• Collected data entries:
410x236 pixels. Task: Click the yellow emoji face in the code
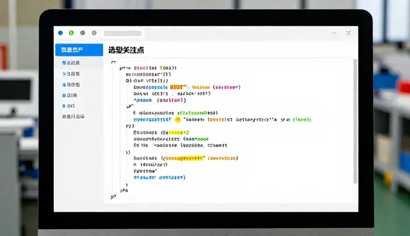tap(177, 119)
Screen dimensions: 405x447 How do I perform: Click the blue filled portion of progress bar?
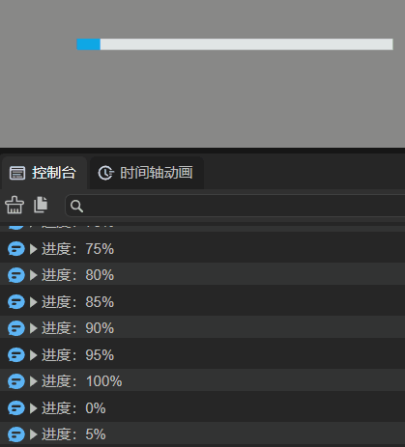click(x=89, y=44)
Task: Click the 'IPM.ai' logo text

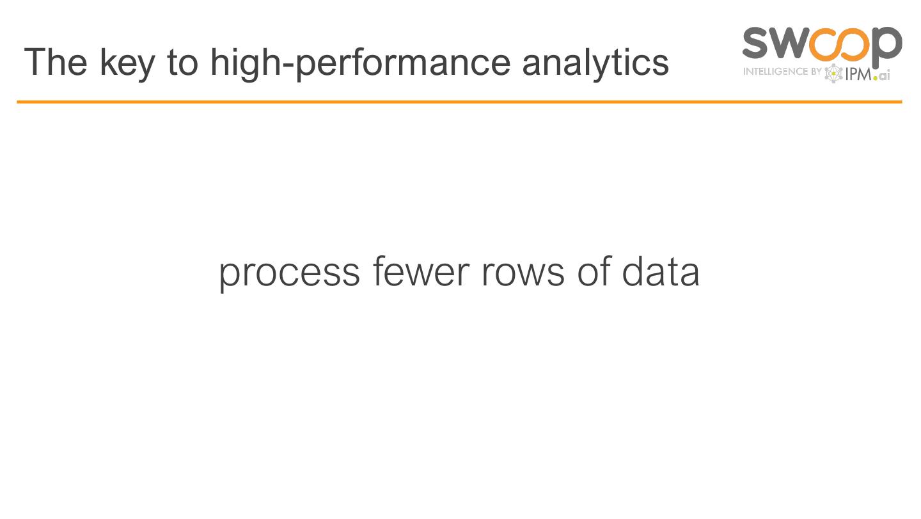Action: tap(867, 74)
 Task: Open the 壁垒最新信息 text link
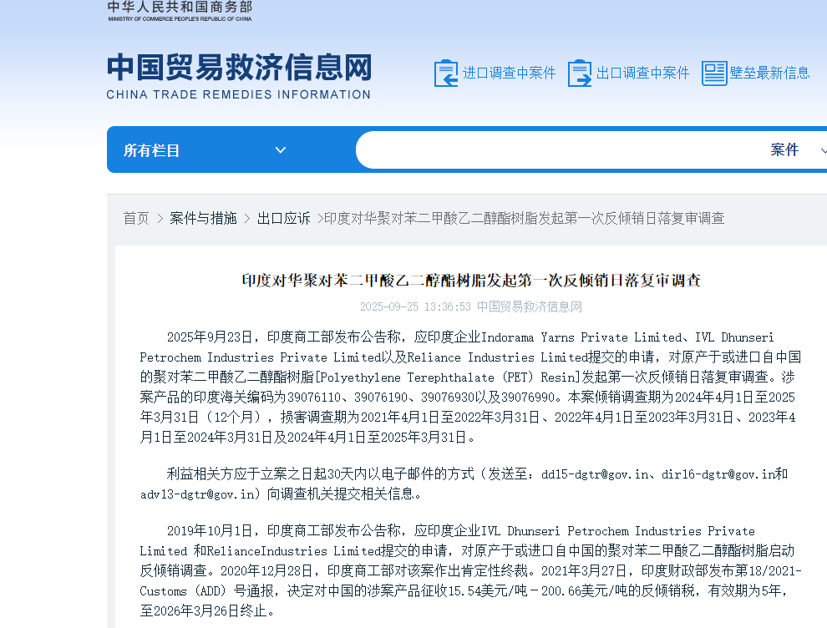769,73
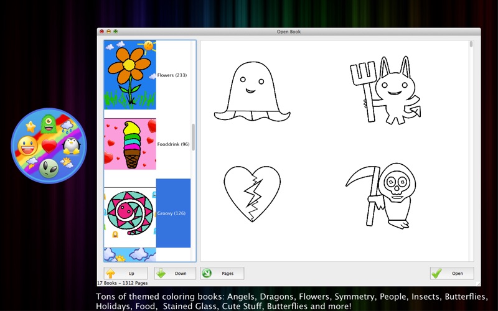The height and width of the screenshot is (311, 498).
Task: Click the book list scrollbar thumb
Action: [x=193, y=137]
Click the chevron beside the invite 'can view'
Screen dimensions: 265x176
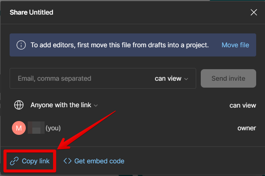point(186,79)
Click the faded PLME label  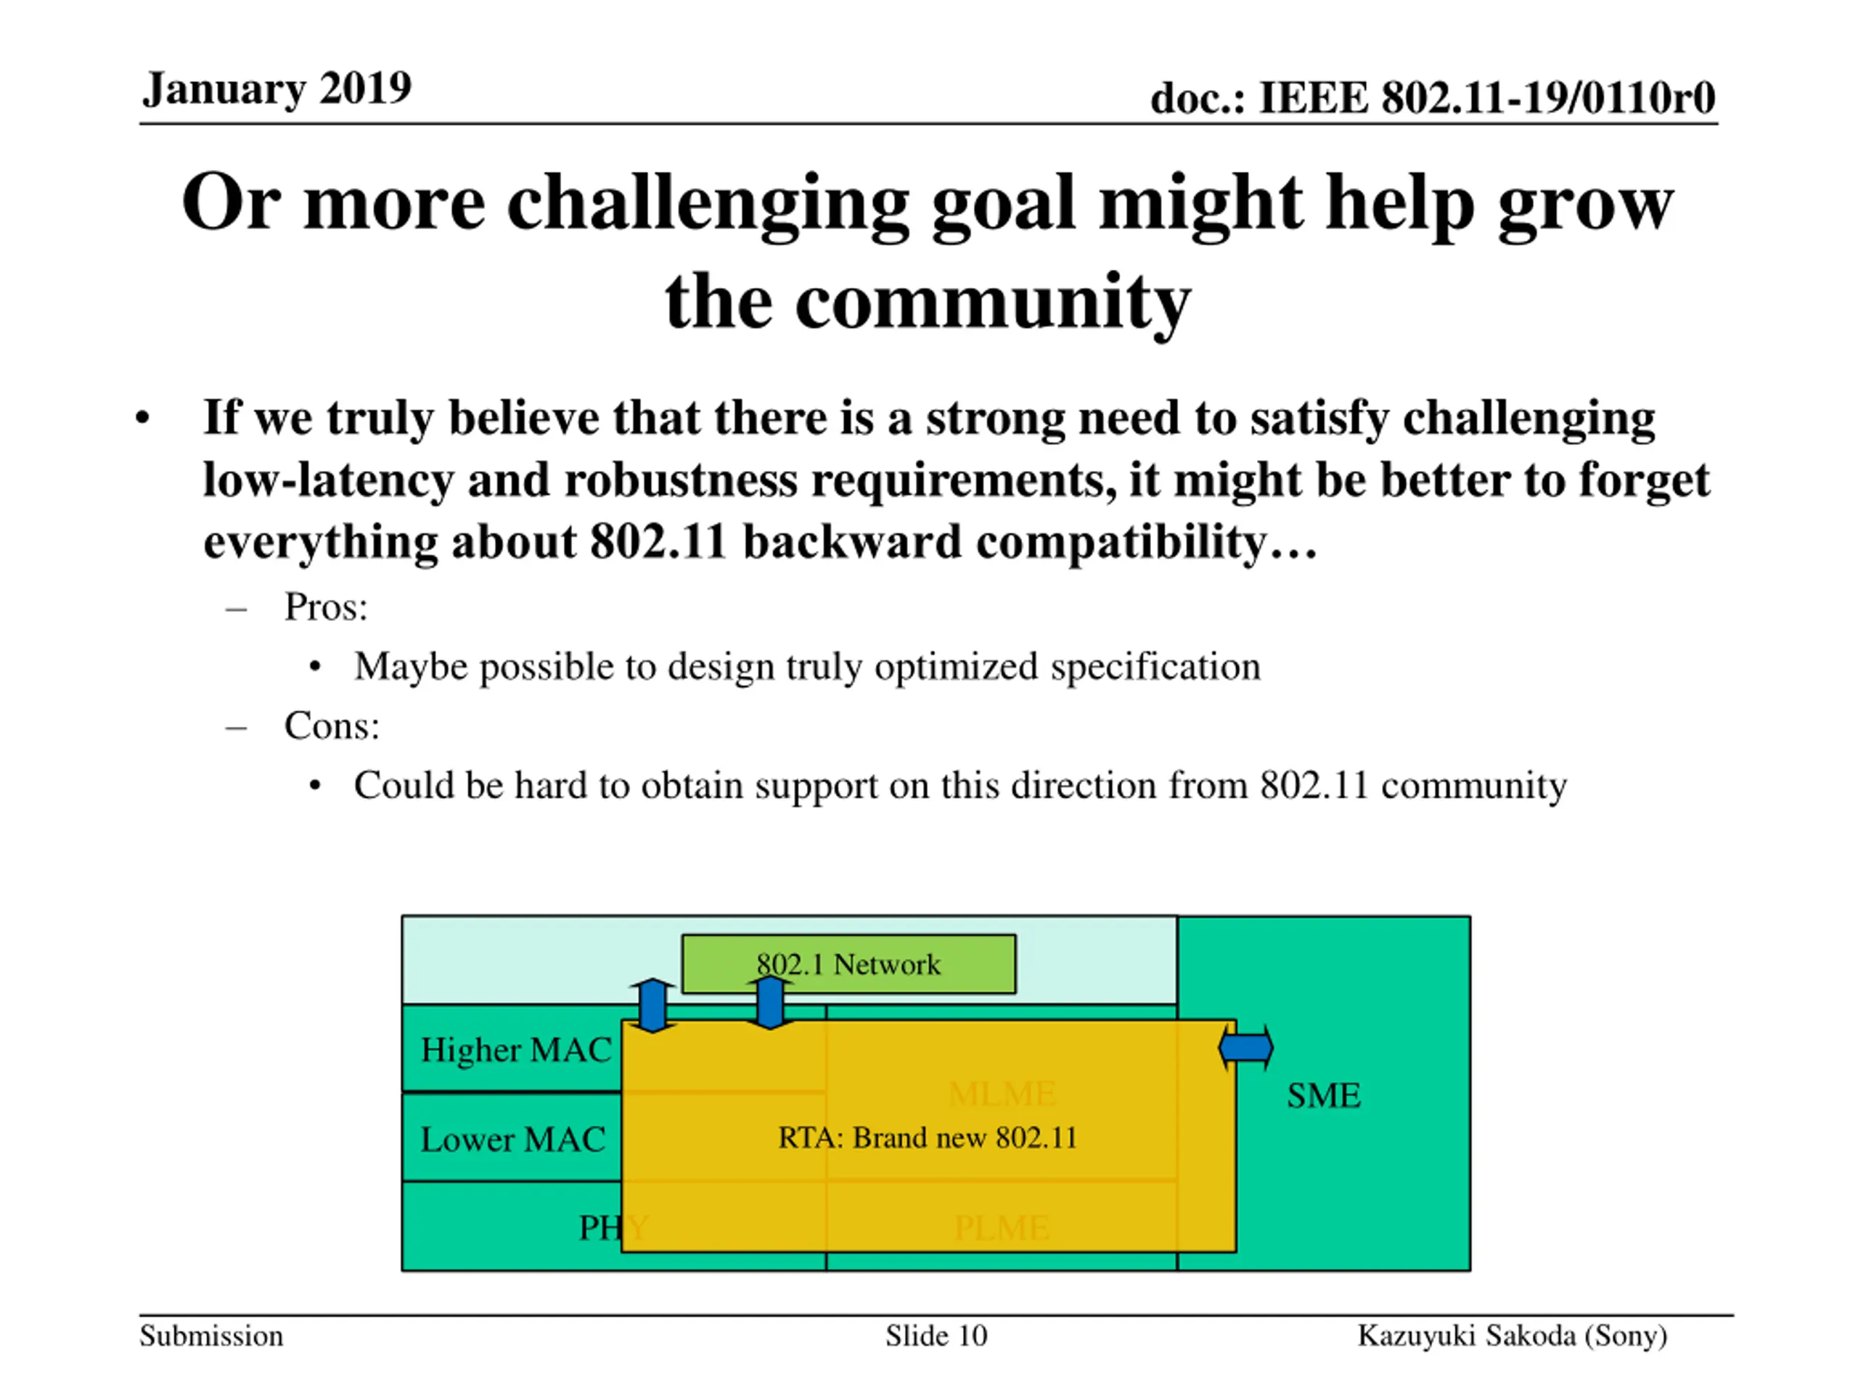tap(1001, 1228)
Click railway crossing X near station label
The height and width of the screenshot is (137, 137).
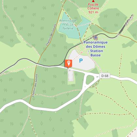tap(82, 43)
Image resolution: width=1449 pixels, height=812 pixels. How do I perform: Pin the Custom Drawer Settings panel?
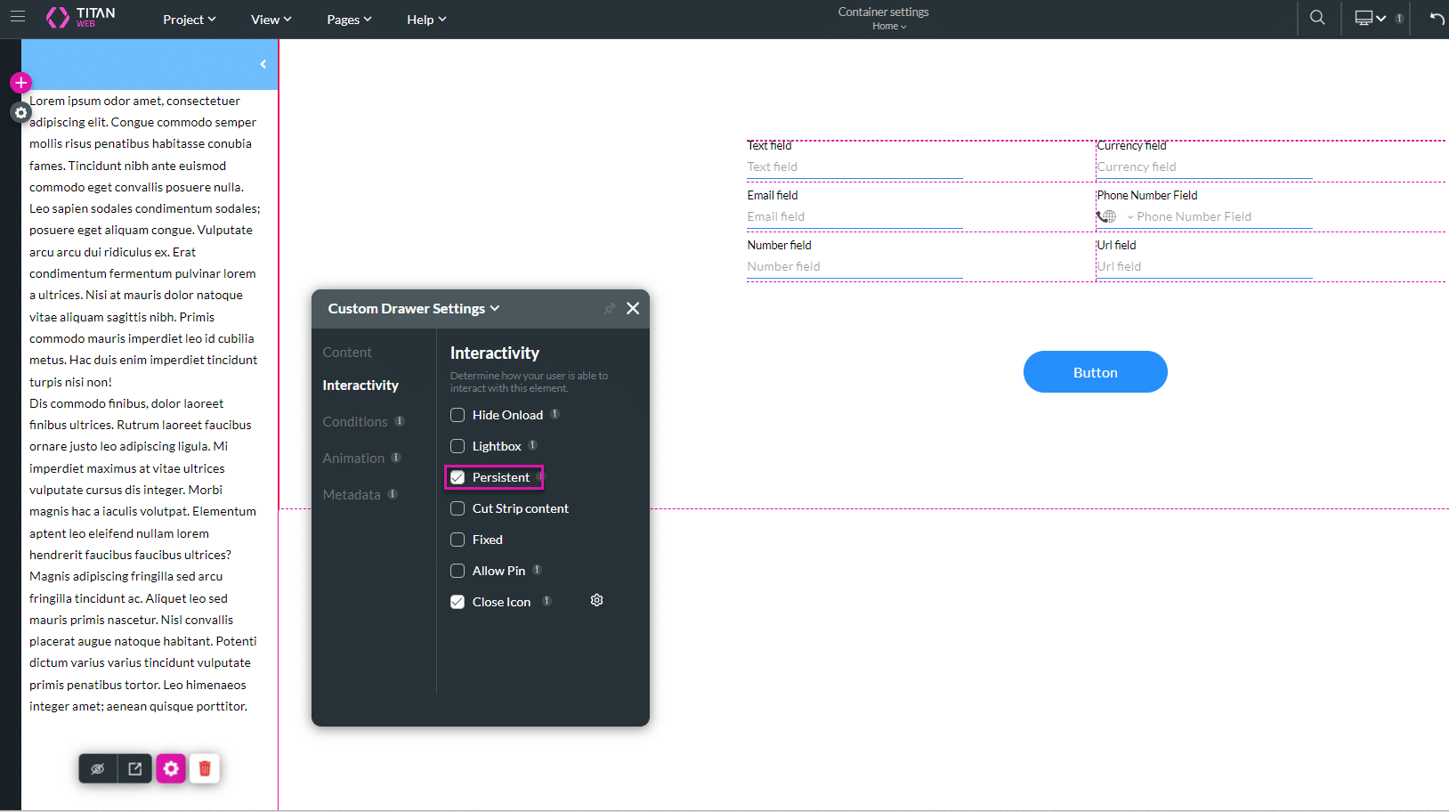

• Directions for this task: Skipping every picture, transcribe exactly the lines above from the one containing "Task: Click the 'IPM.ai' logo text" through the one containing "Click the chevron", both included.

• Result of this exercise:
Task: Click the 'IPM.ai' logo text

Action: tap(867, 74)
 Task: Open the 壁垒最新信息 text link
769,73
The height and width of the screenshot is (311, 498).
Task: Click the book list scrollbar thumb
Action: [x=193, y=137]
Click the chevron beside the invite 'can view'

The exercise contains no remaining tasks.